### TASK DIRECTIONS
In the excerpted text on readjusting hearing-loss signal processing parameters, what does the parameter controller read from the storage unit in step S101?

FIG. 19 is a flowchart exemplifying a procedure in a case where the parameter for signal processing for a person with hearing loss corresponding to an angle included in the angle set S stored by the parameter controller 52 in FIG. 18 is adjusted again. In the flowchart of FIG. 19, adjustment is performed only for the parameter for signal processing for a person with hearing loss corresponding to the angle of the sound source for which adjustment of the parameter for signal processing for a person with hearing loss was not be able to be appropriately performed in FIG. 18. As a result, the burden on the user required to adjust the parameter is reduced.


In step S101, the parameter controller 52 reads the angle set S stored in step S83 of FIG. 18 from the storage unit. That is, by the angle set S, the angles of the sound source the sound image localization of which is judged to be not appropriate are acquired. The processing proceeds from step S101 to step S102.

### INFORMATION GIVEN
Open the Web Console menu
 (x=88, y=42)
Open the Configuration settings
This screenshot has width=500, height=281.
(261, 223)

---

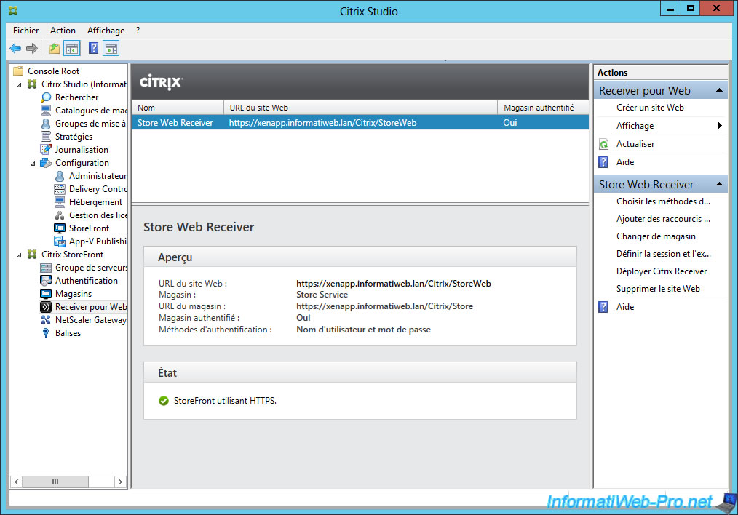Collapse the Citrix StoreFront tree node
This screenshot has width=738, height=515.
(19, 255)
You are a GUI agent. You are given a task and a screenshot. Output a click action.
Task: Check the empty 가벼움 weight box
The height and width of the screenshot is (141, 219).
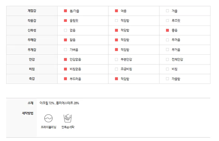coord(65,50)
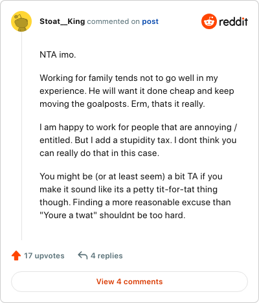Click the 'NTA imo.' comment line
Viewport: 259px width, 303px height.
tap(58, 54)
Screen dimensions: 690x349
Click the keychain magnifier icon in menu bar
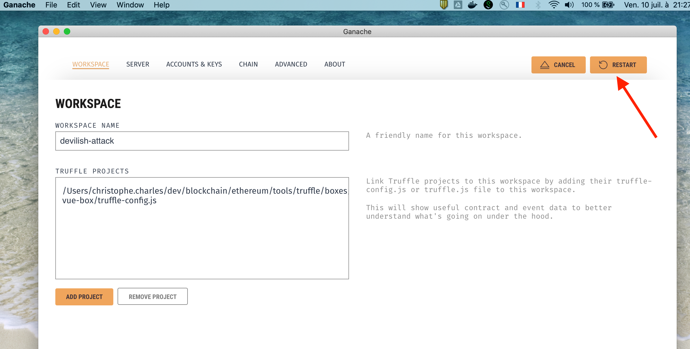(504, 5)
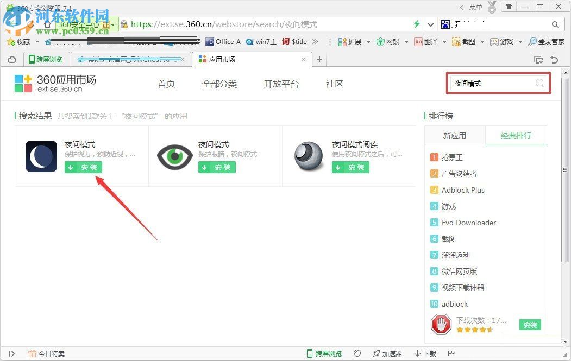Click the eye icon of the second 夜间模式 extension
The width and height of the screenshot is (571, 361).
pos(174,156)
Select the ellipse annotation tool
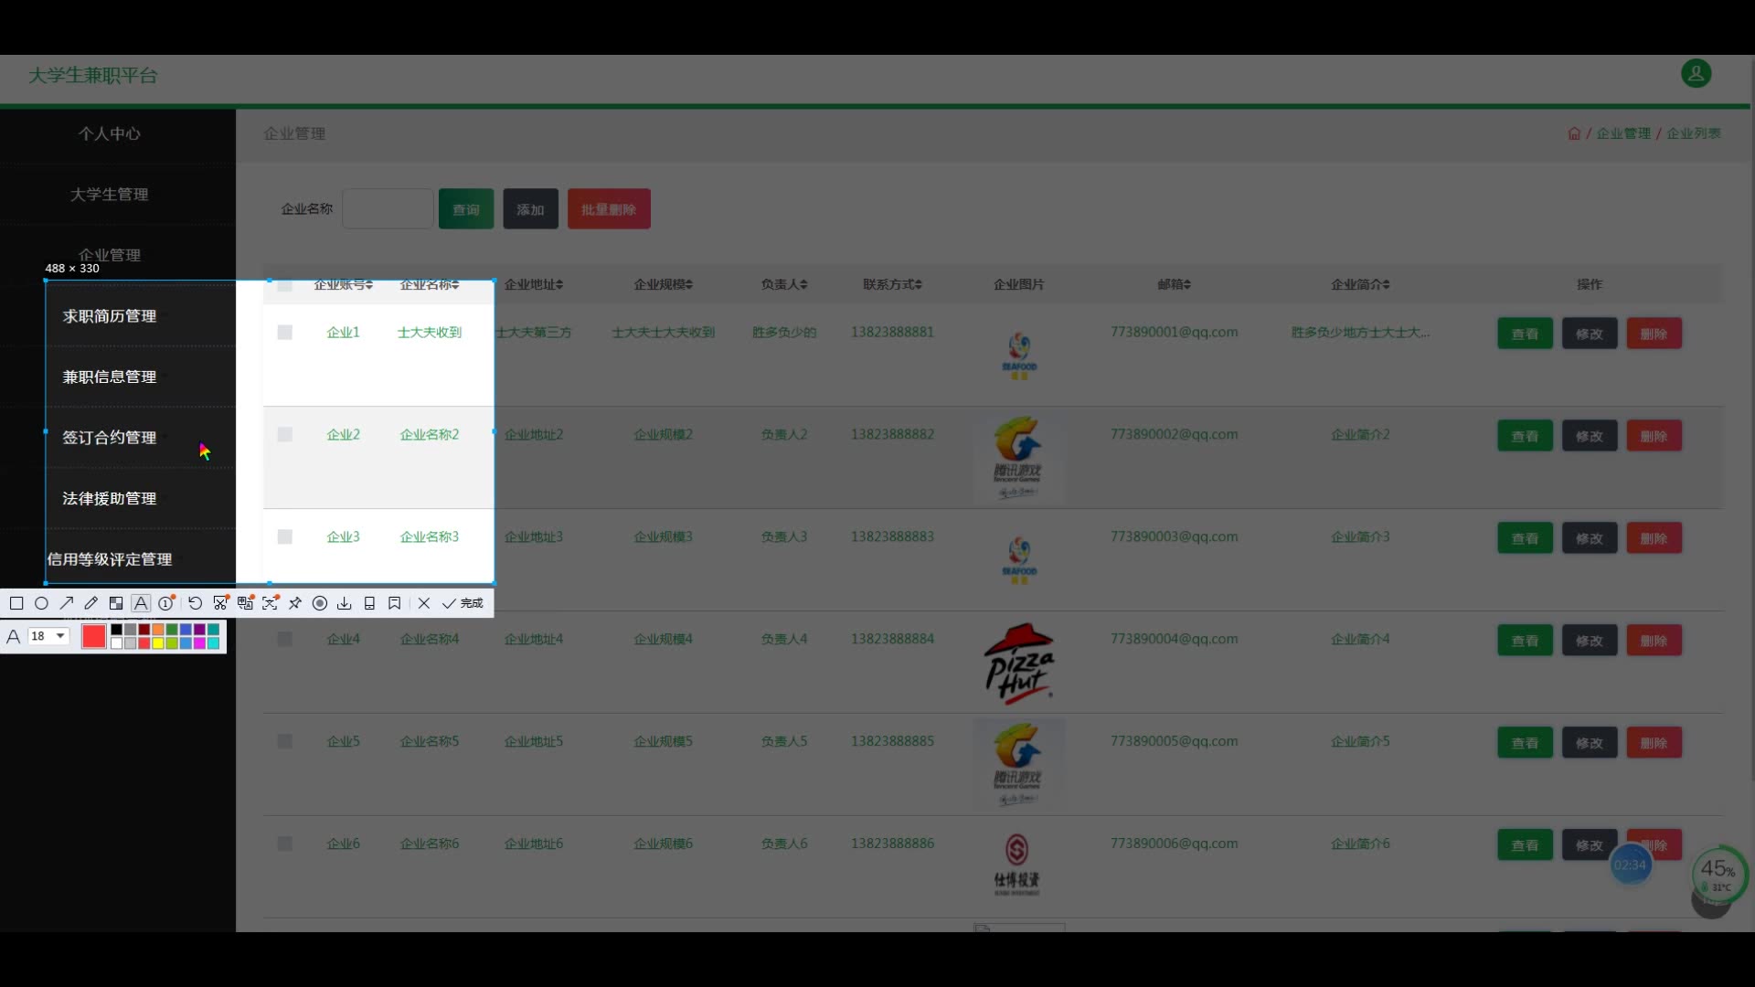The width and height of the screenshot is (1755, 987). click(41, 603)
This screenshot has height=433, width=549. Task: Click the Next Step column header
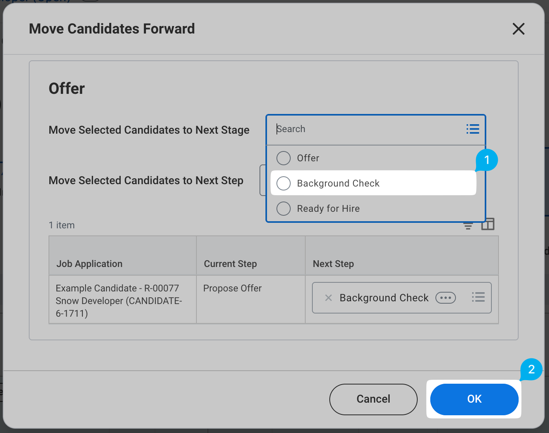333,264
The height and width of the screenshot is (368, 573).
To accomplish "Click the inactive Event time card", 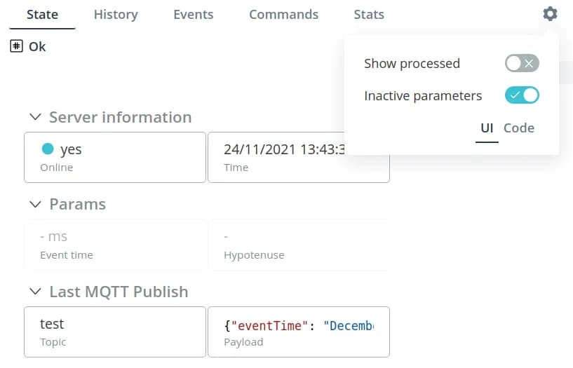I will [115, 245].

### PROBLEM SOLUTION
The angle set S that was stored in step S83 of FIG. 18.